When you copy the material, keep each line exactly as it appears.

▼

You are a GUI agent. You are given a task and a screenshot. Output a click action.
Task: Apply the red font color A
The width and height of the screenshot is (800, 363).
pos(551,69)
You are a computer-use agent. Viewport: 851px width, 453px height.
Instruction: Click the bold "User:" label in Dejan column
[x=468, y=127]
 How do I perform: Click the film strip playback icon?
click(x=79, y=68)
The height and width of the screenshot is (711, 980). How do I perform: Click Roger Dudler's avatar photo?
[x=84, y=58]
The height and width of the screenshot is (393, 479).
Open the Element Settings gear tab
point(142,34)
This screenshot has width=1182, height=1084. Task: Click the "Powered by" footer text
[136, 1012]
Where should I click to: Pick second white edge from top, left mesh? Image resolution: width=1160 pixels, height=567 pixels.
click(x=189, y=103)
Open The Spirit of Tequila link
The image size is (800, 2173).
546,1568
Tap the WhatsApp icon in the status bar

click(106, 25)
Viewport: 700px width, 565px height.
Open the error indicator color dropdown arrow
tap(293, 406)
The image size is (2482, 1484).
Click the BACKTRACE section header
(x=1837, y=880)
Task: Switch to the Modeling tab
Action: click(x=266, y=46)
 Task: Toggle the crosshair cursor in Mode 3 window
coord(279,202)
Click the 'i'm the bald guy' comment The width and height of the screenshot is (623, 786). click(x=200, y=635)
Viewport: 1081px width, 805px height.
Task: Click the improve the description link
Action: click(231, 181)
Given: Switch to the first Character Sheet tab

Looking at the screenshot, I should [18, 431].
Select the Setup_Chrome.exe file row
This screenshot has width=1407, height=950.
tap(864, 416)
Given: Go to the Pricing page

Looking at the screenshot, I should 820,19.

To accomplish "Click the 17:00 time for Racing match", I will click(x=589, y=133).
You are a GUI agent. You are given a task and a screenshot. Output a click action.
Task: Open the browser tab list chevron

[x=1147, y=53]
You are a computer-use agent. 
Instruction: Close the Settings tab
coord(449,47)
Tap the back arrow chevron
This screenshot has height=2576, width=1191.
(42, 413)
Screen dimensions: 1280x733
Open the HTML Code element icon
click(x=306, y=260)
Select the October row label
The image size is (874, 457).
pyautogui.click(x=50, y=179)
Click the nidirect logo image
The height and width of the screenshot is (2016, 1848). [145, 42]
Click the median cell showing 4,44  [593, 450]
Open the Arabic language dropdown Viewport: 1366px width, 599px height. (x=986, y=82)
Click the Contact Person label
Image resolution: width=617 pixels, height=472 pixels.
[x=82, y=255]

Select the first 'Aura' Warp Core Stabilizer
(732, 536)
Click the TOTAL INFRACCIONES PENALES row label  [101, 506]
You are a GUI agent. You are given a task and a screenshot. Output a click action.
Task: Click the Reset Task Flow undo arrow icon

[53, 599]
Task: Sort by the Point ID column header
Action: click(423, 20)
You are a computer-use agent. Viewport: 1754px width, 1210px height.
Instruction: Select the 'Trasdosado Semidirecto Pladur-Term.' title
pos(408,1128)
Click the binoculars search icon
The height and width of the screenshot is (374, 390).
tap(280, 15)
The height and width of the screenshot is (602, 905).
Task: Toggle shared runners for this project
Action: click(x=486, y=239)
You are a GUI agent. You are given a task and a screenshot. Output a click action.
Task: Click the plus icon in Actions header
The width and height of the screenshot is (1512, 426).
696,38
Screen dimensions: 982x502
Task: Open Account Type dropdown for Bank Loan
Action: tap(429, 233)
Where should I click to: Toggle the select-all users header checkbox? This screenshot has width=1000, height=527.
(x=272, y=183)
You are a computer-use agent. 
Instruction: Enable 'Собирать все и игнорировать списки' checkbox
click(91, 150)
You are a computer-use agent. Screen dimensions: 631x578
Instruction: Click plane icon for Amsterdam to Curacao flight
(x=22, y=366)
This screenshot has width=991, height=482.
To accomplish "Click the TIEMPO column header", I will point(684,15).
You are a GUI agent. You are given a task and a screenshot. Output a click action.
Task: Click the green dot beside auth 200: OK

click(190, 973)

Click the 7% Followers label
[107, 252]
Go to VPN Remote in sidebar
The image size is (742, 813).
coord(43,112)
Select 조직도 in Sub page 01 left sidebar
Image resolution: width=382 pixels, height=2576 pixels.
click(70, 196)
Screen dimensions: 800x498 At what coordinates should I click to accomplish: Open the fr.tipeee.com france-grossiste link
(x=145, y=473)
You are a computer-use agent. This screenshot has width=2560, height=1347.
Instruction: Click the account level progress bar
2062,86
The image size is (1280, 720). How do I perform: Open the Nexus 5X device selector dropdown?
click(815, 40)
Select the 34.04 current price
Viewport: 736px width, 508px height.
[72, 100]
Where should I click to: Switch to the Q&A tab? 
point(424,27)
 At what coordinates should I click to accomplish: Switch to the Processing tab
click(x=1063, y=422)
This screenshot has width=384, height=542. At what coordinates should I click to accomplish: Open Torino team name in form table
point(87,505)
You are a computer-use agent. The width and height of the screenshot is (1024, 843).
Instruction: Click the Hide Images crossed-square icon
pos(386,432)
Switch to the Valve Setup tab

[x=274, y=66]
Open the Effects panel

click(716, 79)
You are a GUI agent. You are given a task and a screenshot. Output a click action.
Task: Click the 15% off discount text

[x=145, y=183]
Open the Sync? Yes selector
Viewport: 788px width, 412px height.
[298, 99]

▲

_Response to this task:_
You are a GUI agent. You are given a task and a screenshot. Output a click action.
Task: Apply the red font color A
The width and height of the screenshot is (800, 363).
pos(551,69)
You are a computer-use agent. Viewport: 851px width, 453px height.
Instruction: Click the bold "User:" label in Dejan column
[x=468, y=127]
 How do I perform: Click the film strip playback icon?
click(x=79, y=68)
The height and width of the screenshot is (711, 980). How do I perform: Click Roger Dudler's avatar photo?
[x=84, y=58]
The height and width of the screenshot is (393, 479).
Open the Element Settings gear tab
point(142,34)
This screenshot has width=1182, height=1084. Task: Click the "Powered by" footer text
[136, 1012]
Where should I click to: Pick second white edge from top, left mesh? Image resolution: width=1160 pixels, height=567 pixels.
click(x=189, y=103)
Open The Spirit of Tequila link
The image size is (800, 2173).
546,1568
Tap the WhatsApp icon in the status bar

click(106, 25)
Viewport: 700px width, 565px height.
Open the error indicator color dropdown arrow
tap(293, 406)
The image size is (2482, 1484).
Click the BACKTRACE section header
(x=1837, y=880)
Task: Switch to the Modeling tab
Action: click(x=266, y=46)
 Task: Toggle the crosshair cursor in Mode 3 window
coord(279,202)
Click the 'i'm the bald guy' comment The width and height of the screenshot is (623, 786). click(x=200, y=635)
Viewport: 1081px width, 805px height.
Task: Click the improve the description link
Action: click(231, 181)
Given: Switch to the first Character Sheet tab

Looking at the screenshot, I should [18, 431].
Select the Setup_Chrome.exe file row
This screenshot has width=1407, height=950.
tap(864, 416)
Given: Go to the Pricing page

Looking at the screenshot, I should 820,19.

To accomplish "Click the 17:00 time for Racing match", I will click(x=589, y=133).
You are a GUI agent. You are given a task and a screenshot. Output a click action.
Task: Open the browser tab list chevron

[x=1147, y=53]
You are a computer-use agent. 
Instruction: Close the Settings tab
coord(449,47)
Tap the back arrow chevron
This screenshot has height=2576, width=1191.
(42, 413)
Screen dimensions: 1280x733
Open the HTML Code element icon
click(x=306, y=260)
Select the October row label
The image size is (874, 457).
pyautogui.click(x=50, y=179)
Click the nidirect logo image
The height and width of the screenshot is (2016, 1848). [145, 42]
Click the median cell showing 4,44  [593, 450]
Open the Arabic language dropdown Viewport: 1366px width, 599px height. (x=986, y=82)
Click the Contact Person label
Image resolution: width=617 pixels, height=472 pixels.
[x=82, y=255]

Select the first 'Aura' Warp Core Stabilizer
(732, 536)
Click the TOTAL INFRACCIONES PENALES row label  [101, 506]
You are a GUI agent. You are given a task and a screenshot. Output a click action.
Task: Click the Reset Task Flow undo arrow icon

[53, 599]
Task: Sort by the Point ID column header
Action: click(423, 20)
You are a computer-use agent. Viewport: 1754px width, 1210px height.
Instruction: Select the 'Trasdosado Semidirecto Pladur-Term.' title
pos(408,1128)
Click the binoculars search icon
The height and width of the screenshot is (374, 390).
tap(280, 15)
The height and width of the screenshot is (602, 905).
Task: Toggle shared runners for this project
Action: click(x=486, y=239)
You are a GUI agent. You are given a task and a screenshot. Output a click action.
Task: Click the plus icon in Actions header
The width and height of the screenshot is (1512, 426).
696,38
Screen dimensions: 982x502
Task: Open Account Type dropdown for Bank Loan
Action: tap(429, 233)
Where should I click to: Toggle the select-all users header checkbox? This screenshot has width=1000, height=527.
(x=272, y=183)
You are a computer-use agent. 
Instruction: Enable 'Собирать все и игнорировать списки' checkbox
click(91, 150)
You are a computer-use agent. Screen dimensions: 631x578
Instruction: Click plane icon for Amsterdam to Curacao flight
(x=22, y=366)
This screenshot has width=991, height=482.
To accomplish "Click the TIEMPO column header", I will point(684,15).
You are a GUI agent. You are given a task and a screenshot. Output a click action.
Task: Click the green dot beside auth 200: OK

click(190, 973)

Click the 7% Followers label
[107, 252]
Go to VPN Remote in sidebar
The image size is (742, 813).
coord(43,112)
Select 조직도 in Sub page 01 left sidebar
Image resolution: width=382 pixels, height=2576 pixels.
click(70, 196)
Screen dimensions: 800x498 At what coordinates should I click to accomplish: Open the fr.tipeee.com france-grossiste link
(x=145, y=473)
You are a computer-use agent. This screenshot has width=2560, height=1347.
Instruction: Click the account level progress bar
2062,86
The image size is (1280, 720). How do I perform: Open the Nexus 5X device selector dropdown?
click(815, 40)
Select the 34.04 current price
Viewport: 736px width, 508px height.
[72, 100]
Where should I click to: Switch to the Q&A tab? 
point(424,27)
 At what coordinates should I click to accomplish: Switch to the Processing tab
click(x=1063, y=422)
This screenshot has width=384, height=542. At what coordinates should I click to accomplish: Open Torino team name in form table
point(87,505)
You are a computer-use agent. The width and height of the screenshot is (1024, 843).
Instruction: Click the Hide Images crossed-square icon
pos(386,432)
Switch to the Valve Setup tab

[x=274, y=66]
Open the Effects panel

click(716, 79)
You are a GUI agent. You are given a task and a screenshot. Output a click action.
Task: Click the 15% off discount text

[x=145, y=183]
Open the Sync? Yes selector
Viewport: 788px width, 412px height.
[298, 99]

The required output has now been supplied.